The “American Beauty” Oscar winner was the known quantity, but to watch Michael Shannon spin this yarn of flashy caricature as Presley is an absolute hoot. Everyone and their mother has an Elvis impression, but Shannon dove deeper to express more. To see the normally dour actor slip on this skin of decadence and then emanate a driven seriousness underneath his wispy drawl is a masterful feat of performance. Like The King himself, you can’t take your eyes off of Shannon and his gravity comes with its own galaxy of zip codes.
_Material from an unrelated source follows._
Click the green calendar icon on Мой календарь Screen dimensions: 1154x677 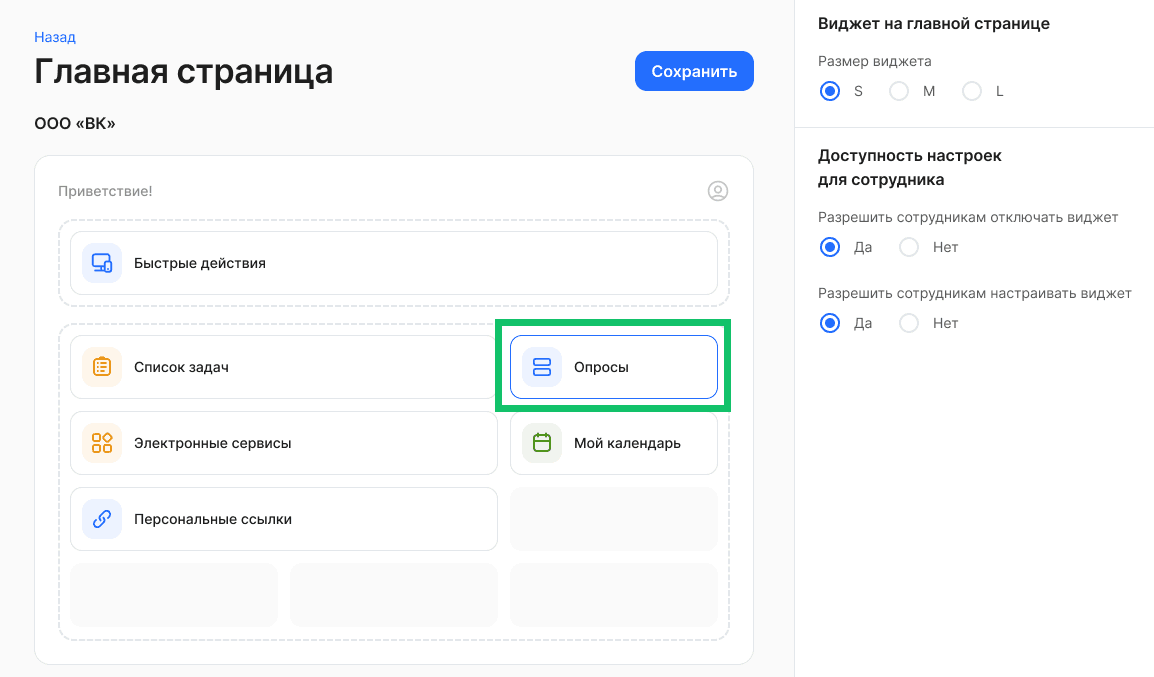(x=541, y=443)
Hanks, Peters, and Knoxville earn their laughs and Pettyfer distracts some with his own subplot as the Virgil of this tall-tale. All take a Cadillac-sized backseat to the leads. Director Liza Johnson, who worked with Shannon on her debut feature “Return” in 2011, paves their road with groovy period detail while debuting screenwriters Cary Elwes (yes, that Cary Elwes) and Joey Sagal (with a polishing assist from Hanala Sagal) provide the cheeky banter and playful predicaments. In a quick 86 minutes, you will find it hard to wipe the smile away from your face.
Lesson #1: If you ever need to add attention to a given situation, drop the line “It’s a matter of national security.”– It works every time. That will get you noticed. The line might alert the proper response of authority or it could get you tossed into custody too. Use it wisely. When you’re Elvis and you wave that hand, it’s a line of swoon, not fear-mongering.
Lesson #2: Dueling protocols in a setting of decorum— Kevin Spacey and Michael Shannon dump buckets of personality into their historical figures. Their opposing foam and froth collide in their quirks of differing manners. Nixon was clearly not prepared for the charisma and complexity clad in gold and velvet that walked into his Oval Office and ignored all of the rules. In the end, who gets what they want, The President of the United States of America or The King of Rock ‘n Roll?
Lesson #3: Seeing celebrities and public figures as people— Intertwined with all of this film’s farce is the spine of humanity outlined by this lesson. Elvis could balance pleasing people with adhering to his own radical convictions. Showcased with dramatic license or not, read his transcribed letter to Nixon. Those are the words of a concerned and eager citizen that just happens to be a celebrity. Presley had his share of hopes, dreams, and agendas and so did Nixon.